The Black Lives Matter movement was formed in 2014 after the police murders of Michael Brown and Eric Garner. It has gained major traction in the United States over the last six weeks, after several incidents of white police officers killing unarmed Black men and women, including Floyd, Ahmaud Arbery, and Breonna Taylor.

The August convention will come at a pivotal time for the movement, amid a surge in public support, an influx in donations and legislation on Capitol Hill to reform American policing.

Pildis, who is currently the director of grassroots organization for the Jewish Democratic Council of America, noted that Black Lives Matter is a highly diffuse and decentralized movement — and that no single group, or collection of groups, speaks for everyone affiliated with it.

District of Columbia Mayor Muriel Bowser speaks at a news conference in Washington, March 7, 2020. (AP Photo/Patrick Semansky)

For instance, while the Movement for Black Lives may hold deeply hostile views toward Israel, Washington, DC, Mayor Muriel Bowser is associated with Black Lives Matter and is notedly pro-Israel.

Bowser addresses the American Israel Public Affairs Committee’s policy conference in Washington every year and recently went on an Israel trip with the Jewish Community Relations Council. Last month, Bowser made international headlines by naming the strip of 16th Street leading up the White House Black Lives Matter Plaza.

That’s why, Pildis argued, Jewish Americans who disagree with the 2016 platform’s stance on Israel — and potentially the 2020 one — shouldn’t feel alienated by the movement, especially given the US Jewish community’s history of advocating for racial equality, most famously during the civil rights era.

Dr. Martin Luther King Jr. links arms with other civil rights leaders as they begin the march to the state capitol in Montgomery from Selma, Alabama, on March 21, 1965. Accompanying Dr. Martin Luther King Jr. (fourth from right), are on his left Ralph Bunche, undersecretary of the United Nations, Rabbi Abraham Joshua Heschel, and Rev. Fred Shuttlesworth. (AP Photo)

“In the 1960s, it would be incredibly foolish and shortsighted not to march with John Lewis in Selma because you didn’t agree with a portion of the Black Panther party,” said Pildis. “While all these groups may be part of the same racial justice movement, they’re not all one organization — and they’re not all bought in on the exact policies.”

Rabbi Jonah Pesner agrees. The director of the Religious Action Center of Reform Judaism, the Reform Jewish movement’s political arm, he said that differences over the conflict with certain groups affiliated with Black Lives Matter would not affect his organization’s allegiance with the movement overall.

Rabbi Jonah Dov Pesner, speaking at Religious Action Center of Reform Judaism’s biennial Consultation on Conscience, April 30, 2017, in Washington, DC. (courtesy RAC)
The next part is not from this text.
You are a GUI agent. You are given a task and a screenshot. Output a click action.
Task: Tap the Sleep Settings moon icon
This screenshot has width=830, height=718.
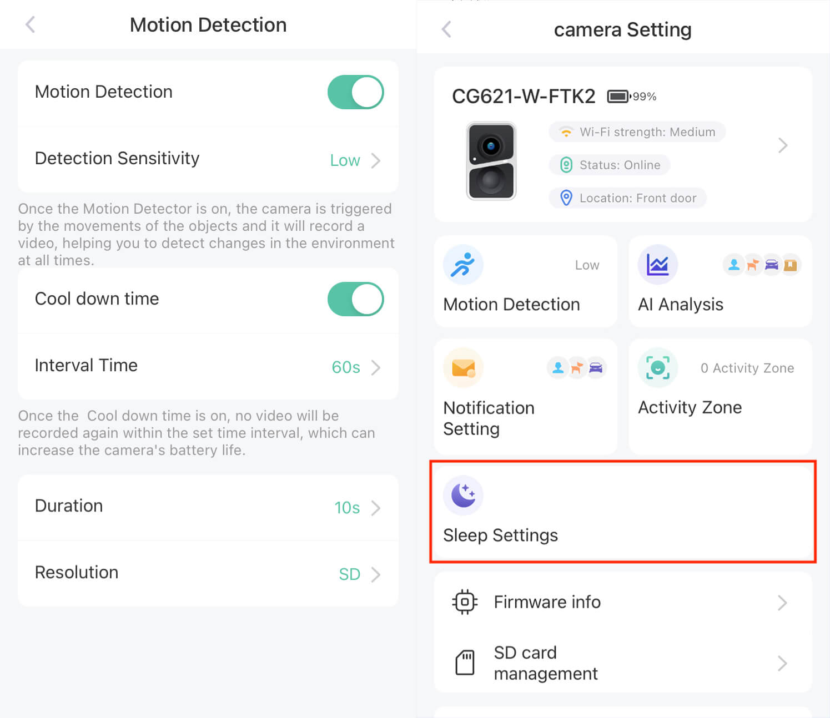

“Our disagreement with the positions of specific organizations, such as the Movement for Black Lives platform in 2016, in no way diminishes our full commitment to the fundamental principle that Black Lives Matter and to doing the work to end systemic racism and white supremacy,” Pesner told The Times of Israel.

“When collective support for Black lives is in all of our best interest, we will not ask anyone to splinter themselves or take unnecessary sides. We support Israel and Black Lives Matter,” Pesner added.

If you want to lose the next generation of young American Jews on Israel, make them pick between racial justice and Zionism

That seems to be the consensus among most of organized Jewry.

Last month, a number of Jewish organizations called for the far-right Zionist Organization of America to be expelled from a Jewish umbrella group after its president Mort Klein posted tweets vilifying Black Lives Matter as “Jew hating.”

“If you want to lose the next generation of young American Jews on Israel, make them pick between racial justice and Zionism,” Pildis said. “This is a stark moment in America right now. There’s an actual shot at changing the systemic racism that has infected the country for so long. Of course, people want to be a part of that.”